* **Assigned task**
Across the entries below, count the lines in which the word "computer" occurs. Reply with the count alone.

Stored data entries
Content starts

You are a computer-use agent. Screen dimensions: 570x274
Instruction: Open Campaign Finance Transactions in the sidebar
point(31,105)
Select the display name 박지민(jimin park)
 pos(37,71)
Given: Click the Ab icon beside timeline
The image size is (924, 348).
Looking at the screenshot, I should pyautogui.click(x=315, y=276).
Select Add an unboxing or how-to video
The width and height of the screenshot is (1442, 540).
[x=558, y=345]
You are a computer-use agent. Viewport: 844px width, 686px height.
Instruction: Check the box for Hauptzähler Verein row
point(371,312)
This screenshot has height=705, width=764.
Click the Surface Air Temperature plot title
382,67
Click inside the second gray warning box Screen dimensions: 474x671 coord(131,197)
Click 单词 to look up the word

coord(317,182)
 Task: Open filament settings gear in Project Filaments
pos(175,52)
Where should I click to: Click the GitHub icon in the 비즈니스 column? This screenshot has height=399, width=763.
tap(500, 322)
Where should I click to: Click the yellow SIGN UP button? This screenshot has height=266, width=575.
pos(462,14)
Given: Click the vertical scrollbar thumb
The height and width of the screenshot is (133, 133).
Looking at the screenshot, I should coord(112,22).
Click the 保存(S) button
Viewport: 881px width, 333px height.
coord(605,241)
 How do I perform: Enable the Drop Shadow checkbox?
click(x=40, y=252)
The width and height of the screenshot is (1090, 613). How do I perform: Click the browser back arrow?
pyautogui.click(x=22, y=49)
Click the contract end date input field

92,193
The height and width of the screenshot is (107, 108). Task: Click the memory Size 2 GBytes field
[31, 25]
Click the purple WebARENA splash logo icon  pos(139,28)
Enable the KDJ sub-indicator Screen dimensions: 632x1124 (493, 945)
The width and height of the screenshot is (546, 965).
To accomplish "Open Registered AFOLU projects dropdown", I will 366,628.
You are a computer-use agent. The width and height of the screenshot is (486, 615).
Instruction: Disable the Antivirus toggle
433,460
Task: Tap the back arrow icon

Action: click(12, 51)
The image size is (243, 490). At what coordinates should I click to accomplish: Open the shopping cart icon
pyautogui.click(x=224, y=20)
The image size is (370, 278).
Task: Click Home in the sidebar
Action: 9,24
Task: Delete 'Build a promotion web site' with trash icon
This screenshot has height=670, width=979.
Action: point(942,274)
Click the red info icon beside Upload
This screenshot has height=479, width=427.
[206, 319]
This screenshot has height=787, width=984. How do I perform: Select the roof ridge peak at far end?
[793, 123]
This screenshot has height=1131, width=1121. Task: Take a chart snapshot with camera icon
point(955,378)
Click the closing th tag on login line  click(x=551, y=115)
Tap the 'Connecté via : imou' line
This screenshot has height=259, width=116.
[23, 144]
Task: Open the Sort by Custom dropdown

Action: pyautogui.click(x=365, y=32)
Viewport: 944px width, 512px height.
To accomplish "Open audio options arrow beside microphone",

Content ends

* **Response below**
3